Mientras le desataban las muñecas, dándole palmadas en la espalda y sudando como jamás habían visto antes, Kellhus sólo podía observar a Sarcellus, que lentamente se puso en pie.
Debería haberle roto algunos huesos. Pero Kellhus sabía ahora que era una cosa sin huesos, una cosa de cartílago…
Como un tiburón.
Saubon observó cómo Athjeari contemplaba horrorizado los huesos esparcidos sobre el suelo de tierra. La tienda era pequeña, mucho más pequeña que los estridentes pabellones utilizados por los otros Grandes Nombres. Bajo el lienzo teñido de azul y rojo había espacio solamente para un maltrecho camastro de campaña y una pequeña mesilla en la que estaba sentado el Príncipe galeoth sumido en su ponche…
Fuera, los juerguistas aullaban y reían. ¡Idiotas!
—Pero está aquí, tío —dijo el joven Conde de Gaenri—. Espera…
—¡Dile que se marche! —gritó Saubon. Quería a su sobrino, con ternura, no podía mirarle sin ver el precioso rostro de su hermana. Ella le había protegido de su padre. Le había querido antes de morir.
Pero ¿le había conocido?
«Kussalt sabía…»
—Pero tío, me pediste…
—¡Me da igual lo que te haya pedido!
—No lo entiendo. ¿Qué te ha pasado?
¡Ser conocido por un hombre y ser odiado! Saubon se levantó de su asiento, cogió a su sobrino por los hombros y le intimidó como sólo podía nacerlo uno de los hijos de Eryat. Cómo quería gritar la verdad, confesárselo todo a ese niño, a ese hombre con los ojos de su hermana, ¡con la sangre de su hermana! Pero él no era ella. No lo conocía.

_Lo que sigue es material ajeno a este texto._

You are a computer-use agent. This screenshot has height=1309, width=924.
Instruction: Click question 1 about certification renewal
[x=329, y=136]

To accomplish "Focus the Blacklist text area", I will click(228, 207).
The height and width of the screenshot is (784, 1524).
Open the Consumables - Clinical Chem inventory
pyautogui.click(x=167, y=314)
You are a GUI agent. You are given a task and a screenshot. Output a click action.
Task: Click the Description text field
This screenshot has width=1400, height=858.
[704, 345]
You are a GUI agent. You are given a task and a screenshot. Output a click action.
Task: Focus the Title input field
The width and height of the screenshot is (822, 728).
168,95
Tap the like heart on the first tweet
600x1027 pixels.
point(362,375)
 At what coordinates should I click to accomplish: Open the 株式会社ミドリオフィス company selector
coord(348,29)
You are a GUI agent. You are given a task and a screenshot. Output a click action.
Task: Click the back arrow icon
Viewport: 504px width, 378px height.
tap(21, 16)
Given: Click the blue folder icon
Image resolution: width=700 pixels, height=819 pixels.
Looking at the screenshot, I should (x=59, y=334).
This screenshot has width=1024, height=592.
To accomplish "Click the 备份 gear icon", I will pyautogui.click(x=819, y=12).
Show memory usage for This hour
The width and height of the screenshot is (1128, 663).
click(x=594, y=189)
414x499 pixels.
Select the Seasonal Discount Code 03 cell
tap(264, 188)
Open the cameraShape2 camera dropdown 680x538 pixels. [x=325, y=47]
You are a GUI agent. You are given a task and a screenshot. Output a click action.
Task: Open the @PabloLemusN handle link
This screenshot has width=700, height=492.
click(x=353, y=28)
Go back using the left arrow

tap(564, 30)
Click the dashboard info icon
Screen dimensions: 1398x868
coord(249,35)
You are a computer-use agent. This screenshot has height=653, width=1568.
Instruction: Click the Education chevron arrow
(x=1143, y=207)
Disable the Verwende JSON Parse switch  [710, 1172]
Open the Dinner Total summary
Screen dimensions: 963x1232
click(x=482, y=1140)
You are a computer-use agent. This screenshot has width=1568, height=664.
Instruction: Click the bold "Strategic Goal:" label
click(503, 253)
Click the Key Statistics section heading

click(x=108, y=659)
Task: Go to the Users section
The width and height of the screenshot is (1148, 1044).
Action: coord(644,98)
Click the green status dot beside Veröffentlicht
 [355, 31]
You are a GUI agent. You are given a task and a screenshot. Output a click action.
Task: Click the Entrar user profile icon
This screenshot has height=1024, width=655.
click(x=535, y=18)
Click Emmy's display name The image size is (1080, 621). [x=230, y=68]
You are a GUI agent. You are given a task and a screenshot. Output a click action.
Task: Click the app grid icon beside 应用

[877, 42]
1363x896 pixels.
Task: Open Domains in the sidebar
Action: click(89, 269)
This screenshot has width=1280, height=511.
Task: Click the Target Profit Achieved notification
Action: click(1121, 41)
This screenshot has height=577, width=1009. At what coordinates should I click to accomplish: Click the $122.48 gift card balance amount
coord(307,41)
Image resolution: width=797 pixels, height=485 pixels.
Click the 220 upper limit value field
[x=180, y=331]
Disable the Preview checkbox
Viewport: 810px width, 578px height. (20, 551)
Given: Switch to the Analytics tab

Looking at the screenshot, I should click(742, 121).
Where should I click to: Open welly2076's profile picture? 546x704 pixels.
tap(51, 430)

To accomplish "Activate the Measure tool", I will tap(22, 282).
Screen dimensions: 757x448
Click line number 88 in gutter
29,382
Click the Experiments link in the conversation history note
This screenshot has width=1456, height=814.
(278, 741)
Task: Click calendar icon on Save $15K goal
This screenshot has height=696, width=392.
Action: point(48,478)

Y le despreciaría si lo hiciera.
—¡No puedo! ¡No puedo permitir que me vea así! ¿No lo ves?
«¡Nadie debe saberlo! ¡Nadie!»
—¿Cómo?
—¡Así! —berreó Saubon, empujando al joven.
Athjeari recuperó el equilibrio y se quedó estupefacto, abiertamente herido. Debería haberse indignado, pensó Saubon. Era el Conde de Gaenri, uno de los hombres más poderosos de Galeoth. Debería haber montado en cólera, no quedarse consternado…
Los labios de Kussalt murmurando para siempre: «Quiero que sepas lo mucho que te he odiado…».
—¡Dile que se vaya! —gritó Saubon.
—Como desees —murmuró su sobrino. Mirando una vez más los huesos esparcidos sobre la tierra, salió por entre las portezuelas de piel.
Huesos. Como infinidad de pequeños colmillos.
«¡Nadie! ¡Ni siquiera él!»
Aunque era tarde, no se planteó dormir. A Eleazaras le parecía llevar dormido semanas, ahora que el Alto Ainon y los Chapiteles Escarlatas se habían vuelto a unir a la Guerra Santa. ¿Para qué servía dormir sino para restar inconsciente del inmenso mundo? Una profunda ignorancia.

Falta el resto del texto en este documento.